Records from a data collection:
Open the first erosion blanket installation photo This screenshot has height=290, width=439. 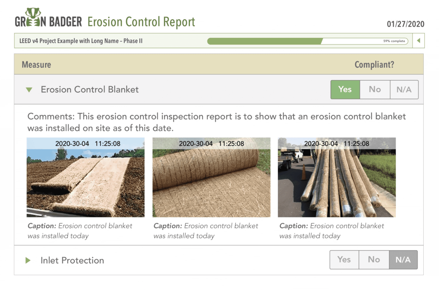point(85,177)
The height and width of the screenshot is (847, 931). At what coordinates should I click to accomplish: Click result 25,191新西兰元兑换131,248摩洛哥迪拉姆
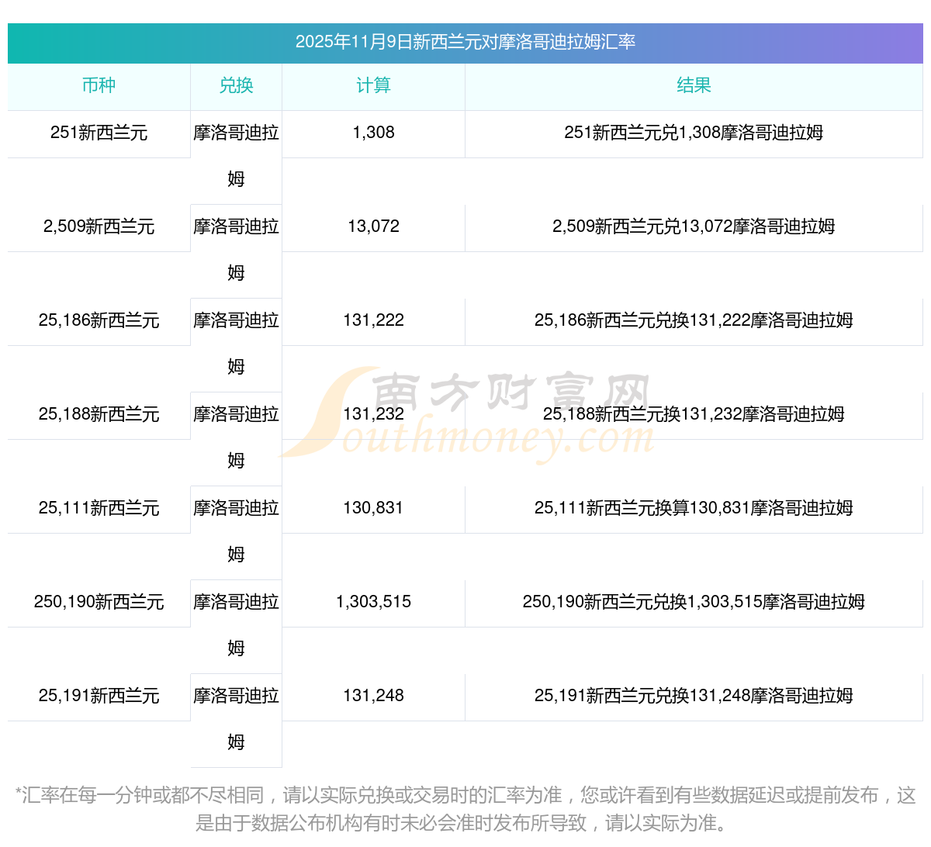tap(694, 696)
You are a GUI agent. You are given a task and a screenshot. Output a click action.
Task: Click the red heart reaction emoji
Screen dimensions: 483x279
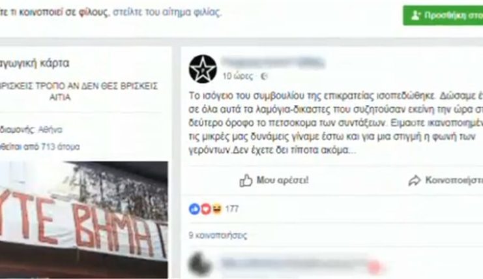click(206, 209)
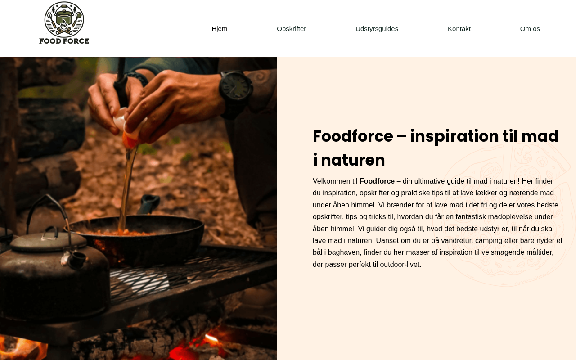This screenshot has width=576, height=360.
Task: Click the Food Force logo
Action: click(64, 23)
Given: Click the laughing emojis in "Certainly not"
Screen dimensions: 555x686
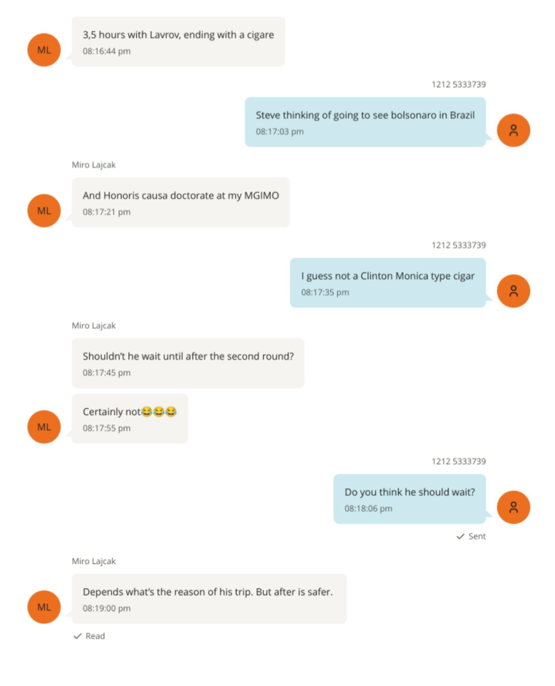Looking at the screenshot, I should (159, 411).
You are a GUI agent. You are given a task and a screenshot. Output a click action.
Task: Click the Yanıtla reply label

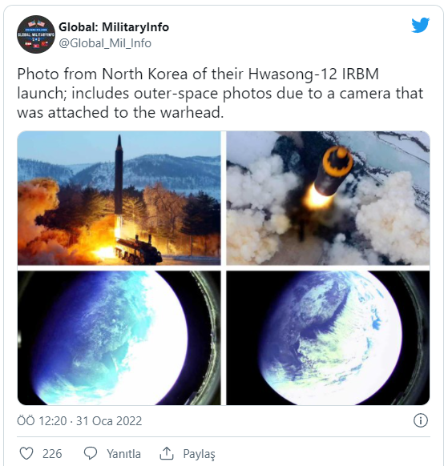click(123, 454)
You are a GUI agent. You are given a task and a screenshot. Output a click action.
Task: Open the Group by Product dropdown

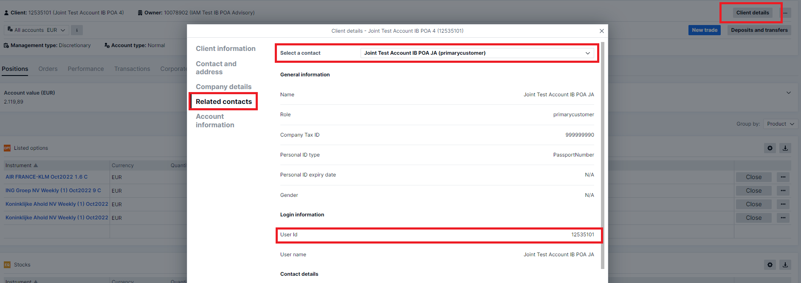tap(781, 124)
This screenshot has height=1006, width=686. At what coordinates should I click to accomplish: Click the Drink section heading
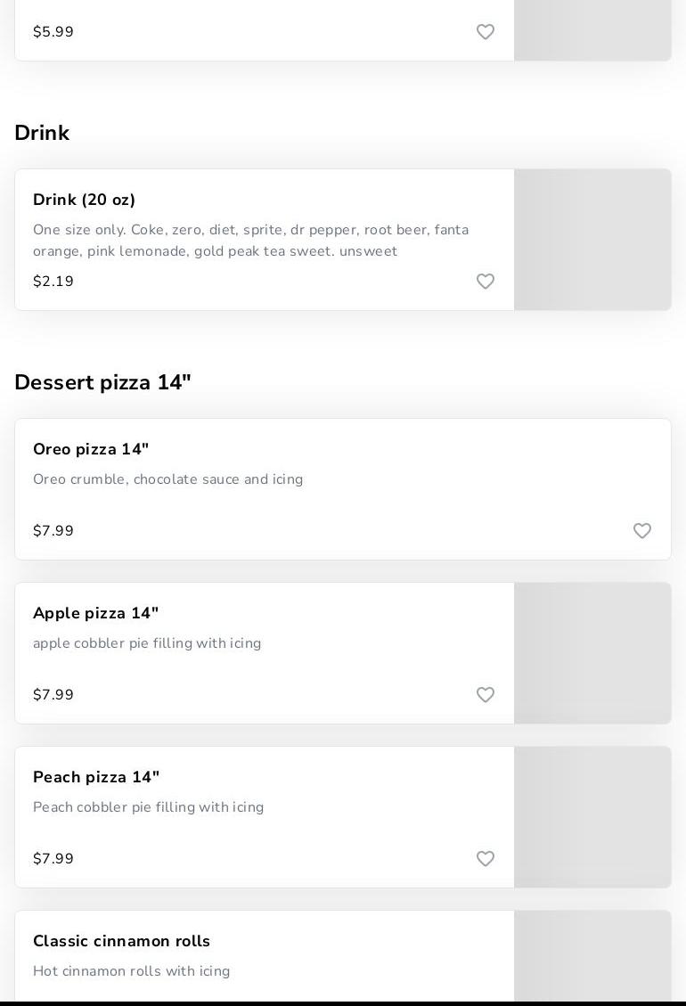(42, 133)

# Problem to solve
Where the line containing "Screen dimensions: 555x686" appears, begin writing out the lines word for word, and continue through the last line of the data, leaving out pictures.

# Answer area
Screen dimensions: 555x686
Looking at the screenshot, I should (159, 411).
You are a GUI agent. You are given a task and a screenshot. Output a click action.
Task: Click the Yanıtla reply label

click(123, 454)
You are a GUI agent. You are given a task and a screenshot. Output a click action.
Task: Open the Group by Product dropdown

tap(781, 124)
This screenshot has height=1006, width=686. At what coordinates should I click to accomplish: Click the Drink section heading
(42, 133)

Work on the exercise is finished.